- WHAT IS BEING ASKED: Down to the last line, repeat the records exactly.
── MATERIAL PROVIDED
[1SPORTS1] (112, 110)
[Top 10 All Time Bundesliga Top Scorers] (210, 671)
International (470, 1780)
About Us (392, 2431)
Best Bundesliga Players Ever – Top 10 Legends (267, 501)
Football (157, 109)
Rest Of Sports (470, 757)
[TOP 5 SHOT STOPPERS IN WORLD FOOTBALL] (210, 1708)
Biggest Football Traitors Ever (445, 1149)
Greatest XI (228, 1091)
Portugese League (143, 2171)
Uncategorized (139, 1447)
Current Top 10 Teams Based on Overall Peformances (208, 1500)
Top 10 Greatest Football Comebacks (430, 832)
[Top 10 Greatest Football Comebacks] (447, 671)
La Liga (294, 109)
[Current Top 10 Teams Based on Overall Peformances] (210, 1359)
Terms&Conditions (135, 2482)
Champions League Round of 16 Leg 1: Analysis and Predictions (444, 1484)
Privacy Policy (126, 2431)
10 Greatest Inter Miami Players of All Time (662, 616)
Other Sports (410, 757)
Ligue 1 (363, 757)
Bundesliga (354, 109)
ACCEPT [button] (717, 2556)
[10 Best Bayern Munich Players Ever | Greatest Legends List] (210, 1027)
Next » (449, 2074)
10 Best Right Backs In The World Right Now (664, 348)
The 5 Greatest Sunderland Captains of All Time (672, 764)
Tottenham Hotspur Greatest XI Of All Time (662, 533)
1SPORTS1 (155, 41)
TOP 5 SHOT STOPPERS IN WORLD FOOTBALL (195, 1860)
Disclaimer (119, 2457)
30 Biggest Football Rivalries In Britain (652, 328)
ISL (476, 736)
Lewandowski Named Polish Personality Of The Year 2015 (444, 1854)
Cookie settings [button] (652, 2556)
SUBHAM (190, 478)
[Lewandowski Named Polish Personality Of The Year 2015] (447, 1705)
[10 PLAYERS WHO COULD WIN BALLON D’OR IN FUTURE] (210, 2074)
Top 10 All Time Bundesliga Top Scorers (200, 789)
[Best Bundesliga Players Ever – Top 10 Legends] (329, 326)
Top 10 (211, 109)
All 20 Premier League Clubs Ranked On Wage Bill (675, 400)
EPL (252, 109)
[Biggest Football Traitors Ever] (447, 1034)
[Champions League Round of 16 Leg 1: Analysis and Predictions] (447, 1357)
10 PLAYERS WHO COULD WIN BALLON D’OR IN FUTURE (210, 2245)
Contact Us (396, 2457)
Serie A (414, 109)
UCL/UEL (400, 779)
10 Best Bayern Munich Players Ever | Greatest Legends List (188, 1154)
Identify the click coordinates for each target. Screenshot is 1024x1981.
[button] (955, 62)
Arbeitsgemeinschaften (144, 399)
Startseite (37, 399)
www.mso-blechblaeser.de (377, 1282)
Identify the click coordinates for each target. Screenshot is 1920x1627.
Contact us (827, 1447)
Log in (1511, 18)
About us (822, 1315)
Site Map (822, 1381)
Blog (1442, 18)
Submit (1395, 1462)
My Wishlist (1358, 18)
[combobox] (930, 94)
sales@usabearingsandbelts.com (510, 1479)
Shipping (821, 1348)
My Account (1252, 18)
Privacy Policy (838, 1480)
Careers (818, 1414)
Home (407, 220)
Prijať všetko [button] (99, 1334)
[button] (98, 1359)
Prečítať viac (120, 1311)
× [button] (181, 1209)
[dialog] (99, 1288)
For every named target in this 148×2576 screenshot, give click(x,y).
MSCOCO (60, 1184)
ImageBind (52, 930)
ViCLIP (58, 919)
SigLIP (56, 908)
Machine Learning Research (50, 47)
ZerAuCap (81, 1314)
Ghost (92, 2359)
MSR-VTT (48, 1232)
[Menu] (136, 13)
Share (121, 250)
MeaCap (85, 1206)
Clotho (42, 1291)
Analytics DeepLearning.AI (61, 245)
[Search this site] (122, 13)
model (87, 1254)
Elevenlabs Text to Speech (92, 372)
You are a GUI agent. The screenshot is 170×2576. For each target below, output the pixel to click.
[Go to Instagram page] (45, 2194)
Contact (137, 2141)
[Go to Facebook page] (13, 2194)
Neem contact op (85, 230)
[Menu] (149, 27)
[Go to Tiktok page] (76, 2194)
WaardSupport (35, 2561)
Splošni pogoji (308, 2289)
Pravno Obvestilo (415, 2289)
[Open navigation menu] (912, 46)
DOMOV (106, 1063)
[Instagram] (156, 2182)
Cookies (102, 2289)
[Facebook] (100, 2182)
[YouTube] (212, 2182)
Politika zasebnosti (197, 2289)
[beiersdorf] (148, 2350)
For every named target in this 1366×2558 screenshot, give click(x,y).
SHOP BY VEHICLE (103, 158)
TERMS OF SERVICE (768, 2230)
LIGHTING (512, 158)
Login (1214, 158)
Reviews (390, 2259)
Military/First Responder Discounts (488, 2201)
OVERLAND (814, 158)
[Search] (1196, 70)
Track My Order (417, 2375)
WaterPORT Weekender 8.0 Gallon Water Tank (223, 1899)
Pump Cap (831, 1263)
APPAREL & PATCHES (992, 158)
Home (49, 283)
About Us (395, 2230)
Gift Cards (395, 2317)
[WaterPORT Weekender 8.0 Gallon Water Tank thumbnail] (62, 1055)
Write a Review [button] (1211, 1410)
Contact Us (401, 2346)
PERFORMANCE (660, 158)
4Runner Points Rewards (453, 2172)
────
- WRITTEN REPLY:
[1SPORTS1] (112, 110)
[Top 10 All Time Bundesliga Top Scorers] (210, 671)
International (470, 1780)
About Us (392, 2431)
Best Bundesliga Players Ever – Top 10 Legends (267, 501)
Football (157, 109)
Rest Of Sports (470, 757)
[TOP 5 SHOT STOPPERS IN WORLD FOOTBALL] (210, 1708)
Biggest Football Traitors Ever (445, 1149)
Greatest XI (228, 1091)
Portugese League (143, 2171)
Uncategorized (139, 1447)
Current Top 10 Teams Based on Overall Peformances (208, 1500)
Top 10 Greatest Football Comebacks (430, 832)
[Top 10 Greatest Football Comebacks] (447, 671)
La Liga (294, 109)
[Current Top 10 Teams Based on Overall Peformances] (210, 1359)
Terms&Conditions (135, 2482)
Champions League Round of 16 Leg 1: Analysis and Predictions (444, 1484)
Privacy Policy (126, 2431)
10 Greatest Inter Miami Players of All Time (662, 616)
Other Sports (410, 757)
Ligue 1 (363, 757)
Bundesliga (354, 109)
ACCEPT [button] (717, 2556)
[10 Best Bayern Munich Players Ever | Greatest Legends List] (210, 1027)
Next » (449, 2074)
10 Best Right Backs In The World Right Now (664, 348)
The 5 Greatest Sunderland Captains of All Time (672, 764)
Tottenham Hotspur Greatest XI Of All Time (662, 533)
1SPORTS1 (155, 41)
TOP 5 SHOT STOPPERS IN WORLD FOOTBALL (195, 1860)
Disclaimer (119, 2457)
30 Biggest Football Rivalries In Britain (652, 328)
ISL (476, 736)
Lewandowski Named Polish Personality Of The Year 2015 (444, 1854)
Cookie settings [button] (652, 2556)
SUBHAM (190, 478)
[Lewandowski Named Polish Personality Of The Year 2015] (447, 1705)
[10 PLAYERS WHO COULD WIN BALLON D’OR IN FUTURE] (210, 2074)
Top 10 All Time Bundesliga Top Scorers (200, 789)
[Best Bundesliga Players Ever – Top 10 Legends] (329, 326)
Top 10 (211, 109)
All 20 Premier League Clubs Ranked On Wage Bill (675, 400)
EPL (252, 109)
[Biggest Football Traitors Ever] (447, 1034)
[Champions League Round of 16 Leg 1: Analysis and Predictions] (447, 1357)
10 PLAYERS WHO COULD WIN BALLON D’OR IN FUTURE (210, 2245)
Contact Us (396, 2457)
Serie A (414, 109)
UCL/UEL (400, 779)
10 Best Bayern Munich Players Ever | Greatest Legends List (188, 1154)
Identify the click coordinates for each target. Screenshot is 1024x1981.
[button] (955, 62)
Arbeitsgemeinschaften (144, 399)
Startseite (37, 399)
www.mso-blechblaeser.de (377, 1282)
Identify the click coordinates for each target. Screenshot is 1920x1627.
Contact us (827, 1447)
Log in (1511, 18)
About us (822, 1315)
Site Map (822, 1381)
Blog (1442, 18)
Submit (1395, 1462)
My Wishlist (1358, 18)
[combobox] (930, 94)
sales@usabearingsandbelts.com (510, 1479)
Shipping (821, 1348)
My Account (1252, 18)
Privacy Policy (838, 1480)
Careers (818, 1414)
Home (407, 220)
Prijať všetko [button] (99, 1334)
[button] (98, 1359)
Prečítať viac (120, 1311)
× [button] (181, 1209)
[dialog] (99, 1288)
For every named target in this 148×2576 screenshot, give click(x,y).
MSCOCO (60, 1184)
ImageBind (52, 930)
ViCLIP (58, 919)
SigLIP (56, 908)
Machine Learning Research (50, 47)
ZerAuCap (81, 1314)
Ghost (92, 2359)
MSR-VTT (48, 1232)
[Menu] (136, 13)
Share (121, 250)
MeaCap (85, 1206)
Clotho (42, 1291)
Analytics DeepLearning.AI (61, 245)
[Search this site] (122, 13)
model (87, 1254)
Elevenlabs Text to Speech (92, 372)
You are a GUI agent. The screenshot is 170×2576. For each target below, output the pixel to click.
[Go to Instagram page] (45, 2194)
Contact (137, 2141)
[Go to Facebook page] (13, 2194)
Neem contact op (85, 230)
[Menu] (149, 27)
[Go to Tiktok page] (76, 2194)
WaardSupport (35, 2561)
Splošni pogoji (308, 2289)
Pravno Obvestilo (415, 2289)
[Open navigation menu] (912, 46)
DOMOV (106, 1063)
[Instagram] (156, 2182)
Cookies (102, 2289)
[Facebook] (100, 2182)
[YouTube] (212, 2182)
Politika zasebnosti (197, 2289)
[beiersdorf] (148, 2350)
For every named target in this 1366×2558 screenshot, give click(x,y).
SHOP BY VEHICLE (103, 158)
TERMS OF SERVICE (768, 2230)
LIGHTING (512, 158)
Login (1214, 158)
Reviews (390, 2259)
Military/First Responder Discounts (488, 2201)
OVERLAND (814, 158)
[Search] (1196, 70)
Track My Order (417, 2375)
WaterPORT Weekender 8.0 Gallon Water Tank (223, 1899)
Pump Cap (831, 1263)
APPAREL & PATCHES (992, 158)
Home (49, 283)
About Us (395, 2230)
Gift Cards (395, 2317)
[WaterPORT Weekender 8.0 Gallon Water Tank thumbnail] (62, 1055)
Write a Review [button] (1211, 1410)
Contact Us (401, 2346)
PERFORMANCE (660, 158)
4Runner Points Rewards (453, 2172)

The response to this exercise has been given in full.